Source passage:
LAYTON -- Layton police want residents to be aware that more people die from prescription drug overdoses across the country than from heroin and cocaine.
"Prescription painkillers are the drug choice for many users," said Layton Police Lt. Quinn Moyes.
That is why officials are concerned when they arrest local residents who are falsifying prescriptions to get painkillers.
Recently, Layton police arrested, and booked into Davis County Jail, Brandy Ann Wood, 29, of Layton, on five counts of falsifying a prescription of a controlled substance.
Clearfield police were notified Wood was in jail and added five counts of the same charge.
Wood was released from jail on $10,000 bail, said Deputy Davis County Attorney Steve Major.
The case is being reviewed by the Davis County Attorney's Office for formal charges, Major said.
Wood has already been charged by the state's Department of Commerce with four counts of third-degree felony falsifying a prescription of a controlled substance. Those offenses occurred in March 2008, according to court documents.

Work item: Continue the news report on the Layton prescription-fraud arrest from where it stops.

Provided material:
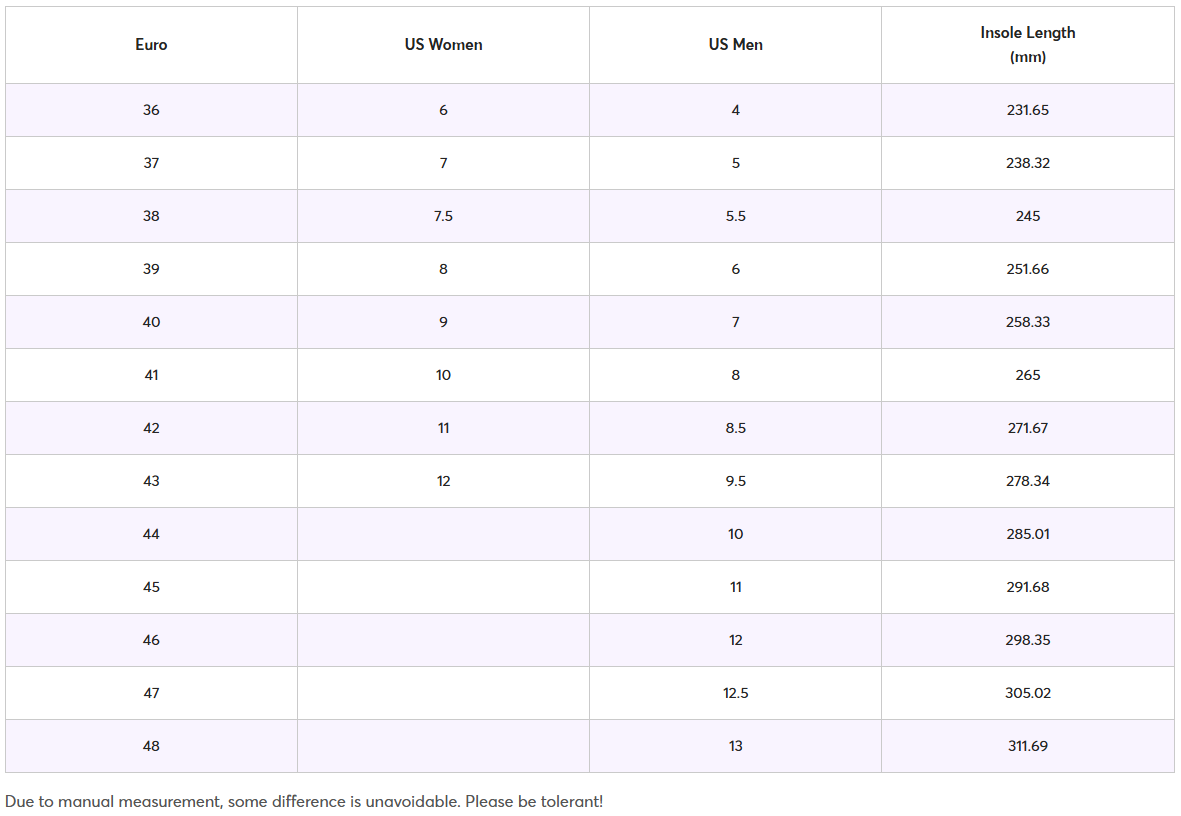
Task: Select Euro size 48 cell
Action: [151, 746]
...
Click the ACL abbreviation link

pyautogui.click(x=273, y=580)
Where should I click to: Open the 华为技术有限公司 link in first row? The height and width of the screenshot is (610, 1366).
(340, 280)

Answer for the task:
Layton police were called by a Walmart pharmacy Dec. 21 because workers became suspicious of a woman who was picking up prescription painkillers, Moyes said.
Officers investigated and discovered that the doctor's office the pharmacy said was calling in the prescription actually had not called in the prescription. And the driver's license of the woman who picked up the prescription was Wood's, Moyes said.
Clearfield Assistant Police Chief Greg Krusi said a Macey's pharmacist became suspicious when Wood kept coming in to pick up prescriptions that were in someone else's name last month. She had received 290 hydrocodone pills, he said.
"A 'Becky' called in the prescriptions or faxed them, and then Brandy Wood picked them up every time," Krusi said.
Krusi said detectives believe the person the prescriptions were listed for had nothing to do with the case.
Police said they do not know if Wood was using the pills herself or selling them.
Layton police are also trying to keep prescription drugs out of the hands of teenagers and others who may abuse them.
They have a bin bolted to their lobby floor for area residents to dispose of prescription medications that are no longer needed, Moyes said.
In December, the police department collected 72 pounds of prescription medications and disposed of them at the Wasatch Integrated Waste Management District, he said.
"That amount is not getting flushed down the sewer system and contaminating our water," Moyes said, "and most importantly, it's staying out of medicine cabinets, so teenagers and others don't have access to it to use or to sell it."